Within this blog, the goal is to load multiple XML files into a database in such a manner, that we can shred the XML structure across multiple tables easily. Added complexity is that the XML file names differ each delivery. This is quite a common case, for instance within bank payment flows. So how can this be arranged in Azure?
Non-Azure architecture
For reference purposes, let’s see how this is done in a non-Azure architecture. Because there it is very straightforward. For instance, XML files are delivered on a network location within your company network. A database like SQL Server is located within the same company network, and it requests the list of files from the network location. The only thing that SQL Server needs to do next, is loop through the list of files, and load the XML files into a table with data type XML. The next step is to shred XML contents into separate tables. This shredding will need explanation, but that’s not the purpose of this blog.
Azure architecture
This blog is about the case in an Azure environment. The XML files are stored in a folder on the Azure BLOB Storage and the target database is Azure SQL Database. Not SQL Server, but truly SQL Database of Azure. Scalability, faster release cycles, and cost reduction are some of the benefits mentioned for Azure.

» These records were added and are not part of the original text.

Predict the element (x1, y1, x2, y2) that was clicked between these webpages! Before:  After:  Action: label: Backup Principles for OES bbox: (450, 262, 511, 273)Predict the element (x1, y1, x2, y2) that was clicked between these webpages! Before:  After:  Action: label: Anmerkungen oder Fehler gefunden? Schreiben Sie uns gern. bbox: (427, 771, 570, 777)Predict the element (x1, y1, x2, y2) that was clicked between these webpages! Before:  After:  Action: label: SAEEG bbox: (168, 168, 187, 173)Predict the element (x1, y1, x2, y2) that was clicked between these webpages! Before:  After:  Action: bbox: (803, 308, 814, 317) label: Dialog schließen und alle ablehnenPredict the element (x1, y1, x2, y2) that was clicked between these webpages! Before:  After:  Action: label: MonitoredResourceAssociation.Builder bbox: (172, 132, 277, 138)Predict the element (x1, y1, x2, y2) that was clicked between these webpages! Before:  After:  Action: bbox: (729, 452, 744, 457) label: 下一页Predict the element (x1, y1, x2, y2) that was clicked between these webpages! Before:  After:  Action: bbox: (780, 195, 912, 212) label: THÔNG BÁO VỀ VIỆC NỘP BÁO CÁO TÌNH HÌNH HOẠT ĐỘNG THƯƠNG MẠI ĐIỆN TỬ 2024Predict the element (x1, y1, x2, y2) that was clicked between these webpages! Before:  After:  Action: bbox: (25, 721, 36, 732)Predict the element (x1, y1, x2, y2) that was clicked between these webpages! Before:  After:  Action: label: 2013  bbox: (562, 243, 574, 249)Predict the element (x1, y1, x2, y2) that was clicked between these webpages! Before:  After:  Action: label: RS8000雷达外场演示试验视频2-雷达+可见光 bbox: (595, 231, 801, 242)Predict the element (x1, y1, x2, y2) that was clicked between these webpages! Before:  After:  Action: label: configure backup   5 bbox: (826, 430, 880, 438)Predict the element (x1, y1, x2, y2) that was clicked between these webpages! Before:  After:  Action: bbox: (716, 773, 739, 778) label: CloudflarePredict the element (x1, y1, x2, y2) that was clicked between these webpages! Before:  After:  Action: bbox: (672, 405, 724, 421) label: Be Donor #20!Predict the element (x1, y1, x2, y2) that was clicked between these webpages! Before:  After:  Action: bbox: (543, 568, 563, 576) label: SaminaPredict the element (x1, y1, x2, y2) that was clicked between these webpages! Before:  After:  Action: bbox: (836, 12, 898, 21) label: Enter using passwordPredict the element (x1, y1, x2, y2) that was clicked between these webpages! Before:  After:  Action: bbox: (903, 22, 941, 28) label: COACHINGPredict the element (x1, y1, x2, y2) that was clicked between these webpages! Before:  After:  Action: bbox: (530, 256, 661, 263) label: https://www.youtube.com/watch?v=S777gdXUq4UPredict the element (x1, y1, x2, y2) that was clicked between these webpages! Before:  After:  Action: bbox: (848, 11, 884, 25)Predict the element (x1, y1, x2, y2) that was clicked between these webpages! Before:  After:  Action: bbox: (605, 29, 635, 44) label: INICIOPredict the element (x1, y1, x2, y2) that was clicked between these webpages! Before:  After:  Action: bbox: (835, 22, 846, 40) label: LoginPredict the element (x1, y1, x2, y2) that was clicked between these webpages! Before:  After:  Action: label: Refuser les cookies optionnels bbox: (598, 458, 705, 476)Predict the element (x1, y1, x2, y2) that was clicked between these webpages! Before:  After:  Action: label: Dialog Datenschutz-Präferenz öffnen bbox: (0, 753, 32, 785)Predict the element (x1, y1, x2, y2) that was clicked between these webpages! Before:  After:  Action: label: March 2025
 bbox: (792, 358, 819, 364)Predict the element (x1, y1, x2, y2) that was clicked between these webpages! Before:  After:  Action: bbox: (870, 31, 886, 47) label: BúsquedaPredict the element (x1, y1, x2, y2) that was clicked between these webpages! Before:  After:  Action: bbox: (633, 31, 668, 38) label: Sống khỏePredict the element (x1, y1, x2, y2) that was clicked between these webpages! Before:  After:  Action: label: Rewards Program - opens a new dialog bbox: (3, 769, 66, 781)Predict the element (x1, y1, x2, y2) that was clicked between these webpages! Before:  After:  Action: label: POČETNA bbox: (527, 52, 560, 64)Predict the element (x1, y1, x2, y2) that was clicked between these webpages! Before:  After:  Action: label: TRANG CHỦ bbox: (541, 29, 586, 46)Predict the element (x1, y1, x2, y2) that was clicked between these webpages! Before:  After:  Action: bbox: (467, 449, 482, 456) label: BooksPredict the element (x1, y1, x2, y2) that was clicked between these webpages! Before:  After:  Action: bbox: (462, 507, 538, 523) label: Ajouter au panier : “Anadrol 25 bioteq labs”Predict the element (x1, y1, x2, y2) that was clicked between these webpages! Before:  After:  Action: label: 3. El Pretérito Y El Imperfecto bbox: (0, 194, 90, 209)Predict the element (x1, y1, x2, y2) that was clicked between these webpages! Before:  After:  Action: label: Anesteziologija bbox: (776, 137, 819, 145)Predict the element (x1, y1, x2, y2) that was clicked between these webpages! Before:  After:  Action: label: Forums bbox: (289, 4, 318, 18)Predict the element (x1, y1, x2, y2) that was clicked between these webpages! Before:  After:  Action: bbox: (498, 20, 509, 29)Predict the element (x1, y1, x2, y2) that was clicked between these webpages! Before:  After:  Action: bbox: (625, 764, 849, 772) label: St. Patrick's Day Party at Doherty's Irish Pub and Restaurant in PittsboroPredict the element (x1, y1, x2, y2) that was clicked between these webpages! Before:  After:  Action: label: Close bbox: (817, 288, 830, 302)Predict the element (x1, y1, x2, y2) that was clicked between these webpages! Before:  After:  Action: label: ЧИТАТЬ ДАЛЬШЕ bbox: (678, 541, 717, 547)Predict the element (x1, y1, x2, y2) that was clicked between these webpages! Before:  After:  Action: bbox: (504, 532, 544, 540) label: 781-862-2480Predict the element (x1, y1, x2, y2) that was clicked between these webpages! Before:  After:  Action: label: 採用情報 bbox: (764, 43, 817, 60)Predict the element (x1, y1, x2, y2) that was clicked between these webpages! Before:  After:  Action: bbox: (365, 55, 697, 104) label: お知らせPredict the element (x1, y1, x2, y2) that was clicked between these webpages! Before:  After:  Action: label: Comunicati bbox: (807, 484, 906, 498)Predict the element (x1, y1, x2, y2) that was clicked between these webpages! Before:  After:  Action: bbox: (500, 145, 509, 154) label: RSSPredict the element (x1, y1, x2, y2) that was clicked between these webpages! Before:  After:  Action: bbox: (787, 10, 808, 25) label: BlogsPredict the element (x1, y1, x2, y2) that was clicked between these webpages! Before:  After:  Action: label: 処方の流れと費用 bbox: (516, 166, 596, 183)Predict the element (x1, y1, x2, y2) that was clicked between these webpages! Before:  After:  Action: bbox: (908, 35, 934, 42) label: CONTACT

I wrote this blog, because whilst importing multiple files in Azure can be done, quite some limitations of individual components are encountered for our specific case. For instance, a totally different concept is required to determine the list of XML files. I will use Azure Data Factory for this which is another Azure Service offered by Microsoft. And some very specific settings.
Importing a single XML into Azure SQL Database
Let’s start with the basics. Importing a single XML file from Azure BLOB Storage into Azure SQL Database. In Azure SQL Database we will have to create an External Data Source. An External Data Source can be created for multiple sources, like HADOOP, a different Azure SQL Database, or BLOB Storage. We will use this last type to import files from Azure BLOB Storage into Azure SQL Database.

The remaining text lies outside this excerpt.